Not surprisingly, Facebook is the Big Dog of social media, with 84 percent of survey participants reporting using it. Next came YouTube, Twitter and Instagram, with a paltry 6 percent of those surveyed saying a pox on all your filthy social media. Despite those philistines, 54 percent of respondents use social media to get wine information, with almost as many using it to get wine recommendations from friends, look up wine prices and discuss wine in general.

Forty-three percent of those surveyed use their smartphone to look up wine prices, while a quarter of them use smartphone apps to get wine information.

Also not surprisingly, wine drinkers are still price conscious, with a third of those surveyed saying their sweet spot for at-home consumption being between $10 and $15 a bottle. The remaining respondents are pretty evenly split between lower-priced wines and higher.

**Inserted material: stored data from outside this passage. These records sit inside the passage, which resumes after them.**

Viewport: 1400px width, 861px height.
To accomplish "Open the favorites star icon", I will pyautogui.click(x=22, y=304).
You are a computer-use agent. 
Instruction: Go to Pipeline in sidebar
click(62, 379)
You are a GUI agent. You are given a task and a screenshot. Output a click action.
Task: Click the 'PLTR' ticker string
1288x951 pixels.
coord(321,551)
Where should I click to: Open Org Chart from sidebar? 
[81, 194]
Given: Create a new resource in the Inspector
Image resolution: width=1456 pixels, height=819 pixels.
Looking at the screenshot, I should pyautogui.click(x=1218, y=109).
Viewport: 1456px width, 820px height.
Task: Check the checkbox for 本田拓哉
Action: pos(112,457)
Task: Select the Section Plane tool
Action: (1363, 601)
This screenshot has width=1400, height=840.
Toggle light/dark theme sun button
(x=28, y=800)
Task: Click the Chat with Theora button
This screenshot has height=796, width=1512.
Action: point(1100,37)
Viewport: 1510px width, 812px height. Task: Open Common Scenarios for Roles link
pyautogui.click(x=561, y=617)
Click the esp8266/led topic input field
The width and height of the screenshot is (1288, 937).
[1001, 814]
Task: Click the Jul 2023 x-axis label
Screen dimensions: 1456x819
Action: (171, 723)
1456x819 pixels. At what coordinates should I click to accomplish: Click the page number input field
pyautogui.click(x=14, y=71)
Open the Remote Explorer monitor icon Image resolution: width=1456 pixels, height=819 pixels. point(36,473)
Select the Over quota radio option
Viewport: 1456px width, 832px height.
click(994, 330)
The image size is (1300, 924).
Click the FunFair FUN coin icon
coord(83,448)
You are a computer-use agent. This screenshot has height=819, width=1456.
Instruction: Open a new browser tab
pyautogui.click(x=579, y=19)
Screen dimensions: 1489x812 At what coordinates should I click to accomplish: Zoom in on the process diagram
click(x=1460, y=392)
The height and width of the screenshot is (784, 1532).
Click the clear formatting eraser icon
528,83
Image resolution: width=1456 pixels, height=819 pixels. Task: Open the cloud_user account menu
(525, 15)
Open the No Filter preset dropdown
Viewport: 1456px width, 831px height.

At restaurants, almost a quarter of respondents purchase wines from $26 to $35 a bottle, though a third report only buying wines by the glass or (horrors!) not buying wine at all. So far, at least consumers are shying away from those ever-escalating by-the-glass prices, with more than half saying their per glass purchases range from $7 to $10. Only 5 percent report paying more than $15 for a glass of wine, which should give restaurateurs who always seem to be raising their by-the-glass prices at least a moment’s pause.